An ophthalmic lens is provided that comprises a correction lens having a first focal region having a first focal power and a second focal region having a second focal power different from the first focal power. The ophthalmic lens further comprises a diffractive element having a diffractive element focal power that is additive to the second focal power. In some embodiments, the second focal region is a multi-focal region that may be a progressive addition region or an electro-active region.

Description

  • This application claims priority to provisional application 60/612,776 filed Oct. 27, 2004, and to U.S. patent application Ser. No. 10/627,828 filed Jul. 25, 2003, which is a continuation of U.S. patent application Ser. No. 09/602,013 filed Jun. 23, 2000, now U.S. Pat. No. 6,619,799, which claims priority to the following U.S. Provisional Patent Applications:
      • Ser. No. 60/142,053, titled “Electro-Active Spectacles”, filed 2 Jul. 1999;
      • Ser. No. 60/143,626, titled “Electro-Active Spectacles”, filed 14 Jul. 1999;
      • Ser. No. 60/147,813, titled “Electro-Active Refraction, Dispensing, & Eyewear”, filed 10 Aug. 1999;
      • Ser. No. 60/150,545, titled “Advanced Electro-Active Spectacles”, filed 25 Aug. 1999;
      • Ser. No. 60/150,564, titled “Electro-Active Refraction, Dispensing, & Eyewear”, filed 25 Aug. 1999; and
      • Ser. No. 60/161,363, titled “Comprehensive Electro-Active Refraction, Dispensing, & Eyewear” filed 26 Oct. 1999;
        all of which are incorporated herein by reference in their entirety.
  • The subject matter of the invention relates to the following, which are incorporated herein by reference in their entirety:
      • “System, Apparatus and Method for Correcting Vision Using an Electro-Active Lens”, U.S. application Ser.
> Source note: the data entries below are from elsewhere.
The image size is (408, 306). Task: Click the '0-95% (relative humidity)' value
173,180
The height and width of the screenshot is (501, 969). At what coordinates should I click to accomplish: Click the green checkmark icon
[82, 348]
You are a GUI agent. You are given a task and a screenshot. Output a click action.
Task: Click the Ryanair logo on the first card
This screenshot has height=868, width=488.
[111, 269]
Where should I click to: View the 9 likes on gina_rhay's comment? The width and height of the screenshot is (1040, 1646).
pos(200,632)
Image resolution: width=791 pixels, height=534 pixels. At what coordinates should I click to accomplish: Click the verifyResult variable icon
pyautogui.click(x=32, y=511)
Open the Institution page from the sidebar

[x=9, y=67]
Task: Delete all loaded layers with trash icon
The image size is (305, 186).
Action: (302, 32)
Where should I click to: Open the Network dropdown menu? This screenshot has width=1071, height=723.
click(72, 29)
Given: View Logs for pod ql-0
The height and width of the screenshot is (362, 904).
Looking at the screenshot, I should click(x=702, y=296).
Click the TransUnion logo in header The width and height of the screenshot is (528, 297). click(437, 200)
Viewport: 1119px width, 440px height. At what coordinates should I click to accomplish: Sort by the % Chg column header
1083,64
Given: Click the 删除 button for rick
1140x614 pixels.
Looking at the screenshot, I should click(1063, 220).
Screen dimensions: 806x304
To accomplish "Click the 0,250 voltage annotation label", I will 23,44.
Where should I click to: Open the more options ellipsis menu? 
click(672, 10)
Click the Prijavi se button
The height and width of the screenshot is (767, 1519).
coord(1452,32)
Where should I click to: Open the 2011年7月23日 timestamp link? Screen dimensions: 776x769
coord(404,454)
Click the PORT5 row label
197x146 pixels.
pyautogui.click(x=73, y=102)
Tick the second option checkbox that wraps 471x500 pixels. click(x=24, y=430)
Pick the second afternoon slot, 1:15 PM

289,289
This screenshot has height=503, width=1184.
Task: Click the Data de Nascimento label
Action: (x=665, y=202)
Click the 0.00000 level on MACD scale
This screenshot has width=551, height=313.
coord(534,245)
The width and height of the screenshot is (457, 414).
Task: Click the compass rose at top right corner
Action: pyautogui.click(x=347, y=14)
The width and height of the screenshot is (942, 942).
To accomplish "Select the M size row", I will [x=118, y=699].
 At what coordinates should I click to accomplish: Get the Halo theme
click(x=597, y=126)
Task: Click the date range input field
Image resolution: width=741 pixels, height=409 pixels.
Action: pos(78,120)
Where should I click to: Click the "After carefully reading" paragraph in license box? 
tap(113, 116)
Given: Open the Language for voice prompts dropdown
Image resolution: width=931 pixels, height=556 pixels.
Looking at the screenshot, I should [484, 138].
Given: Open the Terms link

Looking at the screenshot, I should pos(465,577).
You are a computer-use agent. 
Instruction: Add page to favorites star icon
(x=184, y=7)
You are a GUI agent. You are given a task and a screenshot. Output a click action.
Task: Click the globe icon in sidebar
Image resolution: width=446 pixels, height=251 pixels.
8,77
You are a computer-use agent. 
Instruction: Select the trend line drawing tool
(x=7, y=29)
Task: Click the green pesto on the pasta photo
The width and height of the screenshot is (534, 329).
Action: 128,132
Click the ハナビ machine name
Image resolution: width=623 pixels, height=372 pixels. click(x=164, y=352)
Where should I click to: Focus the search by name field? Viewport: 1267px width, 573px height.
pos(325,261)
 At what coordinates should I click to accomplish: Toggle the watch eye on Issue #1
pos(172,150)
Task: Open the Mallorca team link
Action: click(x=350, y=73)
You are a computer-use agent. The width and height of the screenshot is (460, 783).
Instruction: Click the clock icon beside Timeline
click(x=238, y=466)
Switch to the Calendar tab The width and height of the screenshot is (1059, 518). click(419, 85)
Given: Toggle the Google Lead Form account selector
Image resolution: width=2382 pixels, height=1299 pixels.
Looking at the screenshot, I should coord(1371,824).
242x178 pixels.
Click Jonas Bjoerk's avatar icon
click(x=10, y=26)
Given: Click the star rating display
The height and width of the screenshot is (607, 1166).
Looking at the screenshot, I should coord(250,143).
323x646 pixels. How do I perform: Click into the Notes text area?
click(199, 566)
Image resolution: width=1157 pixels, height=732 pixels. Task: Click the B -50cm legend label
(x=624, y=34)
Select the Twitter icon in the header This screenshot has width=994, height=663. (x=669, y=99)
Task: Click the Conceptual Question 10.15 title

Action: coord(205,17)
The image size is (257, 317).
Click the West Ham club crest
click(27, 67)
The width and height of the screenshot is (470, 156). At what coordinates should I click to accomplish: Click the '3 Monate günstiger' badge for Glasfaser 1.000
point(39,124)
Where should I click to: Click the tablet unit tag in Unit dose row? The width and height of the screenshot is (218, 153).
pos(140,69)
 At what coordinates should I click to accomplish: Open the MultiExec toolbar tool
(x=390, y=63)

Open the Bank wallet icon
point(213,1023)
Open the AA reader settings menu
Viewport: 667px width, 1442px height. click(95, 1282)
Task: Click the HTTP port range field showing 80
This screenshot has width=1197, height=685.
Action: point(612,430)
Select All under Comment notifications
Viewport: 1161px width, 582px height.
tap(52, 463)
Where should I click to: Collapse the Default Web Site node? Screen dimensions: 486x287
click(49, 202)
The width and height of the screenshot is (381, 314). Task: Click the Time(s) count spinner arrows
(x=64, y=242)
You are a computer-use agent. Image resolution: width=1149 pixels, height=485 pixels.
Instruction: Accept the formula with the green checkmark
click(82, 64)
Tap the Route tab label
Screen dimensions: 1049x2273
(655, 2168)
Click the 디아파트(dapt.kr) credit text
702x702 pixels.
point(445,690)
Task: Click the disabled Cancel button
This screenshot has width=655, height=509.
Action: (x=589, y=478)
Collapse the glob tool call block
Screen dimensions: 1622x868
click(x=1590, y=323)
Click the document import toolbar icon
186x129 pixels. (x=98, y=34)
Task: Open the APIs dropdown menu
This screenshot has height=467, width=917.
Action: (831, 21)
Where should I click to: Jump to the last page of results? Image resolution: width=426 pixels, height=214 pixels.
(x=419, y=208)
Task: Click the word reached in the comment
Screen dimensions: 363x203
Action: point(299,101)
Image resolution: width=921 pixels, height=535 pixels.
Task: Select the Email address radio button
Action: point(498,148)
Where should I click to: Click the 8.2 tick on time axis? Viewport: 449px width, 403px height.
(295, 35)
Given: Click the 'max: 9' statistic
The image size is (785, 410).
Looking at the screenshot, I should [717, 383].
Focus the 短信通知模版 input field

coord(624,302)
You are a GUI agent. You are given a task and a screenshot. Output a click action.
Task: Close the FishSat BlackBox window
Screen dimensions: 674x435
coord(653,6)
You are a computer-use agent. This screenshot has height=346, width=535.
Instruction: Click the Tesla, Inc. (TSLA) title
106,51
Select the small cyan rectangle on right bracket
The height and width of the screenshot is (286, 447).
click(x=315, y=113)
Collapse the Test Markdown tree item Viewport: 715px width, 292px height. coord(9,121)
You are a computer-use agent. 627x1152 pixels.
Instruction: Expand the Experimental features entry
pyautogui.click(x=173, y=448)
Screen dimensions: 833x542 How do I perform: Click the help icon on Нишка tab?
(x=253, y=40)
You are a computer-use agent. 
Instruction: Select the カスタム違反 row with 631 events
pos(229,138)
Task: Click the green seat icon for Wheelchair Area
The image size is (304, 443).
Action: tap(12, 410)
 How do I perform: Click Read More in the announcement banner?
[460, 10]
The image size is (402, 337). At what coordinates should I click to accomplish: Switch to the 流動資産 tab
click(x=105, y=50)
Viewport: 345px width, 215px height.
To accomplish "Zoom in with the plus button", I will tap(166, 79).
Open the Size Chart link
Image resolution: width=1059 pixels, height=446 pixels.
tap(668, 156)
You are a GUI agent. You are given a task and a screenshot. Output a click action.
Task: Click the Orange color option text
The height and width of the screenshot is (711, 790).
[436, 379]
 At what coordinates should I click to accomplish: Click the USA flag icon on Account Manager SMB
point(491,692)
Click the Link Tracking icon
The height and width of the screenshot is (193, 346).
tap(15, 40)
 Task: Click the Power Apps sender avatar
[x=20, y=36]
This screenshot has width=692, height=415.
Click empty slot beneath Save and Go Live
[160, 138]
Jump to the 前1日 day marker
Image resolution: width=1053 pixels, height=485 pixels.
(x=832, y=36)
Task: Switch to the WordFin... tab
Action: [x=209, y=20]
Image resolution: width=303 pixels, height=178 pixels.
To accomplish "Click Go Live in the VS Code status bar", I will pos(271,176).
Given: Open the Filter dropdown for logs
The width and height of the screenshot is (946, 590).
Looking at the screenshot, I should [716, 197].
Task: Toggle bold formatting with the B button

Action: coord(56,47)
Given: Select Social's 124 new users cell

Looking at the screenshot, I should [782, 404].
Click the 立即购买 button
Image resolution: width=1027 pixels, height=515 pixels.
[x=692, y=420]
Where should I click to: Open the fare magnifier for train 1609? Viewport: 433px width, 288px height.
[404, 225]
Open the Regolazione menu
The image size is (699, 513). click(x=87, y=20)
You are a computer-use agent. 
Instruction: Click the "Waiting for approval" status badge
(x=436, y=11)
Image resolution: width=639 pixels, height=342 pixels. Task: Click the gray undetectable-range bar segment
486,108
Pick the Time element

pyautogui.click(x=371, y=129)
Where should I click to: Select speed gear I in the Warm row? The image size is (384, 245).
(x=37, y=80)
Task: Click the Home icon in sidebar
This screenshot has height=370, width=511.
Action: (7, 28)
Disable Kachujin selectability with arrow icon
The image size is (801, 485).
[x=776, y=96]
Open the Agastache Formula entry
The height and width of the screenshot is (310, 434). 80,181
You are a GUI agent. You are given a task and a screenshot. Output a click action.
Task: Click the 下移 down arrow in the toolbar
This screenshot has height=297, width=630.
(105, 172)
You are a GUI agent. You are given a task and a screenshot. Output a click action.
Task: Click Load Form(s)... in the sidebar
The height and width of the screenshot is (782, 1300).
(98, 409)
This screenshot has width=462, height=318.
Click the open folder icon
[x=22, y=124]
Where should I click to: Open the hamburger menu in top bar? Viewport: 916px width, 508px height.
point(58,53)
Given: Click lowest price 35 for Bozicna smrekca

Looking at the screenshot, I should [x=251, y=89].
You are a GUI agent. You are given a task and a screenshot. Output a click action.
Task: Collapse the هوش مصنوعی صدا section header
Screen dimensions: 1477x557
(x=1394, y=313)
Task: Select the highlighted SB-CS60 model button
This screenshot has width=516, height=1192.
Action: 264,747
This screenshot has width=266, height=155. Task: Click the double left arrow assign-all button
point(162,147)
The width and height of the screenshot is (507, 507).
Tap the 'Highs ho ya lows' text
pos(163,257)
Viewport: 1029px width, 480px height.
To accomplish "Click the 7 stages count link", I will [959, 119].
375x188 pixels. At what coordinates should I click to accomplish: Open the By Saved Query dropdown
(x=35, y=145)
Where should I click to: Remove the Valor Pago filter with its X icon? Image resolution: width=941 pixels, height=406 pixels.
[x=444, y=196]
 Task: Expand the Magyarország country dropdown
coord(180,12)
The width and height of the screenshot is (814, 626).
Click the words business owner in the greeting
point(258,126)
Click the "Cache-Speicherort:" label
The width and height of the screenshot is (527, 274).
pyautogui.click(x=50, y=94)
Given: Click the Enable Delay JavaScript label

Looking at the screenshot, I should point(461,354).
No. 10/626,973 filed Jul. 25, 2003, now U.S. Pat. No. 6,918,670.
      • “System, Apparatus, and Method for Correcting Vision Using Electro-Active Spectacles”, U.S. application Ser. No. 09/602,012, filed Jun. 23, 2000, now U.S. Pat. No. 6,517,203;
      • “Method for Refracting and Dispensing Electro-Active Spectacles”, U.S. application Ser. No. 09/602,014, filed Jun. 23, 2000, now U.S. Pat. No. 6,491,394; and
      • “System, Apparatus, and Method for Reducing Birefringence”, U.S. application Ser. No. 09/603,736, filed Jun. 23, 2000, now U.S. Pat. No. 6,491,391.
    BACKGROUND OF THE INVENTION
  • The present invention relates generally to the field of ophthalmic lenses and, in particular, ophthalmic lenses that incorporate diffractive lenses in a unique manner.
  • Presbyopia affects nearly 93% of the population in their mid forties and older. Conventional ophthalmic lenses do not adequately address the problems associated with presbyopia. A particular aspect that is not addressed by conventional lenses is the need for a larger depth of focus. Recent advancements in mathematical modeling have resulted in diffractive elements capable of producing a range of depth of focus. Depending on the diameter of the diffractive element the range of depth of focus can be quite large. It is well known in the art that a smaller diameter will yield a larger depth of focus. The invention contained here in provides an approach to maximizing the depth of focus of ophthalmic lenses while taking into account the need for a larger diameter for correction. Through unique combinations of novel lens elements, the present invention balances the need for a larger diameter while satisfying the visual need of a broad range of depth of focus.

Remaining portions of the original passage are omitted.